EXERCISE OBJECTIVE
Scan the entries below and extract each line with the word "agent" in it.

[Saved entries]

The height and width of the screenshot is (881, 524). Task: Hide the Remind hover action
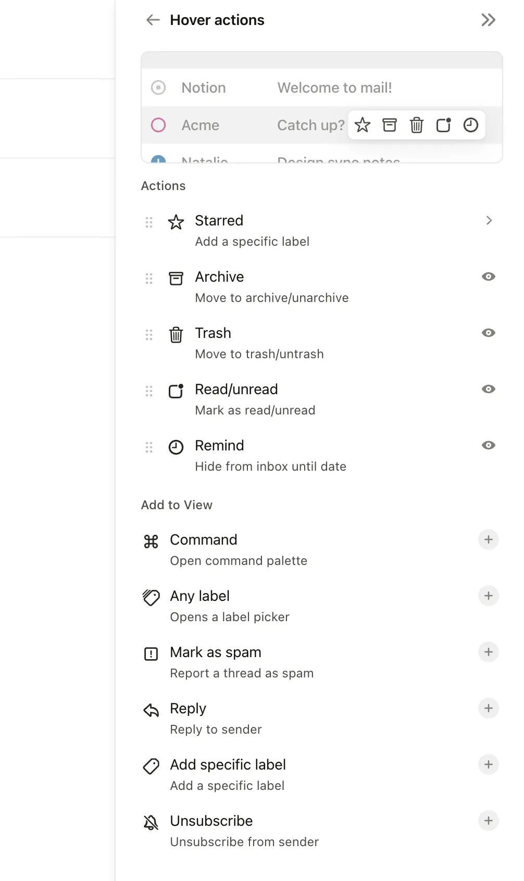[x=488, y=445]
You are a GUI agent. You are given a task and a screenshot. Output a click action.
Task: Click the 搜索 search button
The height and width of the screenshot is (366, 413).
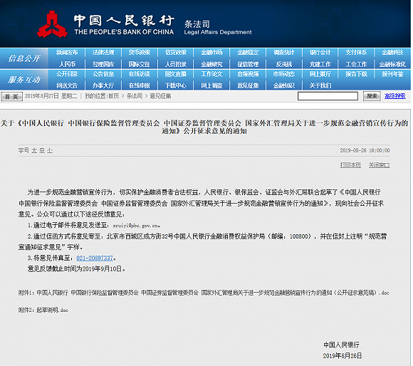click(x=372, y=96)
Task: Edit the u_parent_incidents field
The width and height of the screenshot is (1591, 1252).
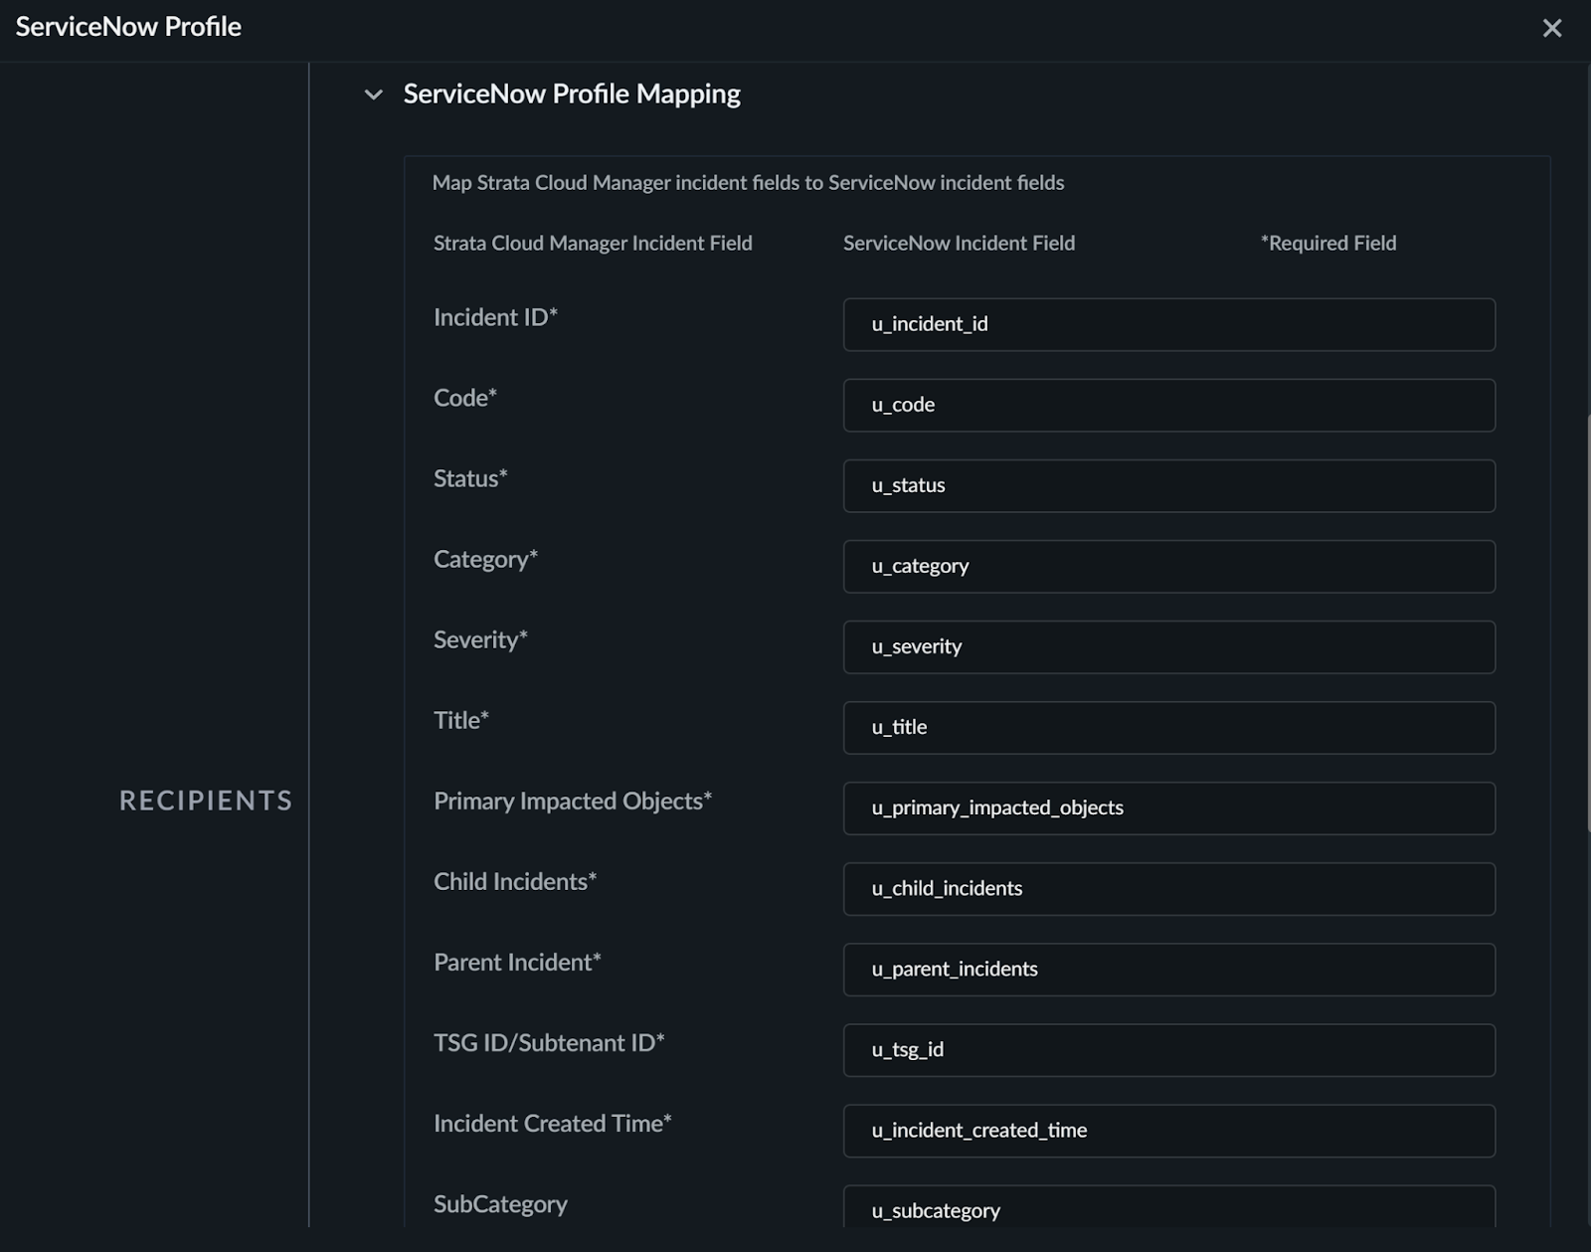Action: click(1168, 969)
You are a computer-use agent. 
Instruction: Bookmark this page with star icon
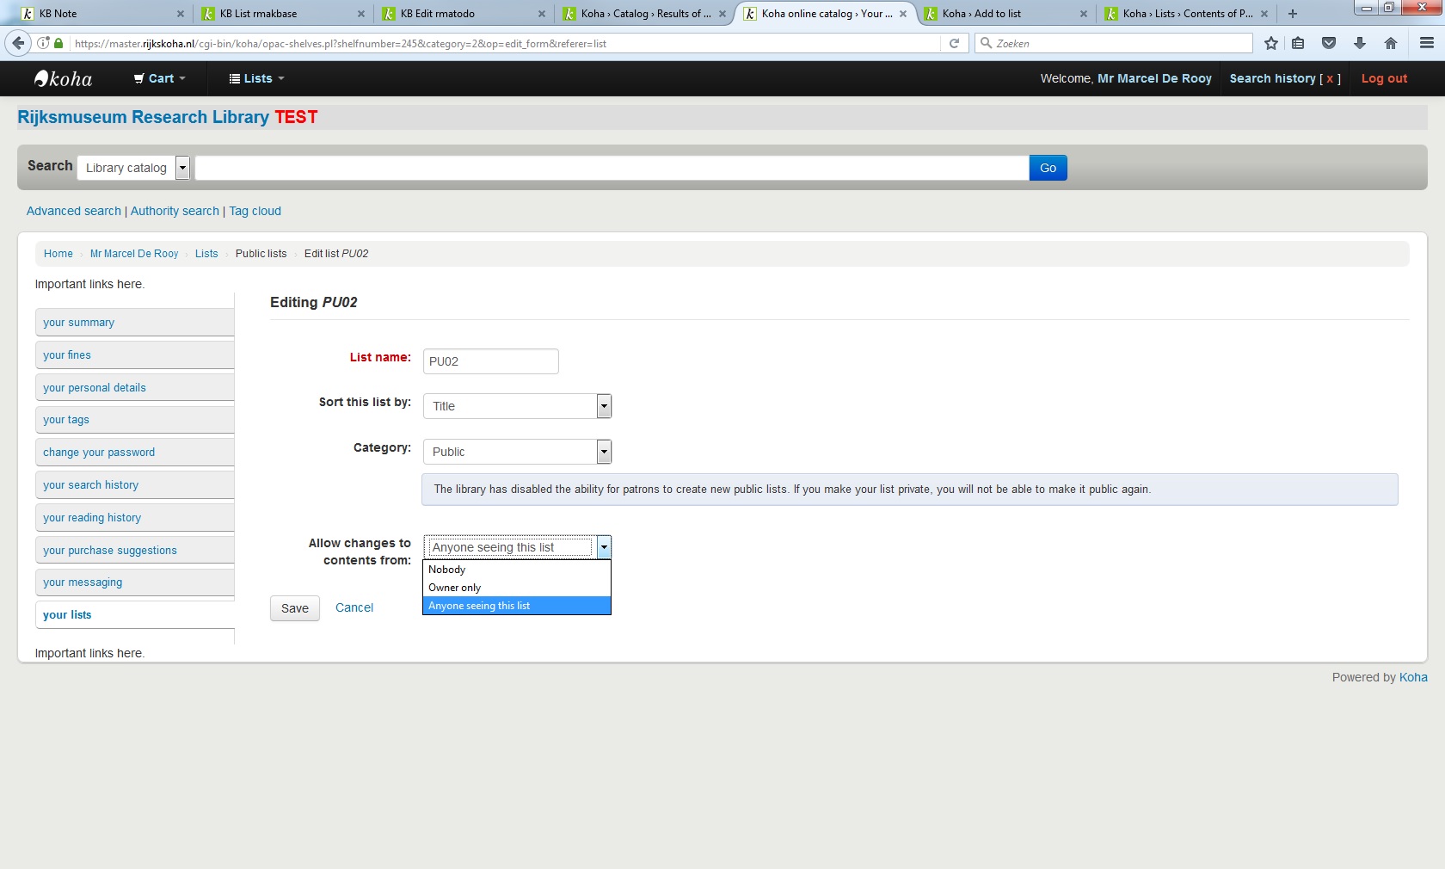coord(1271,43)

PROBLEM SOLUTION
You are a GUI agent. You are given a task and a screenshot. Output a click action.
You are a computer-use agent. 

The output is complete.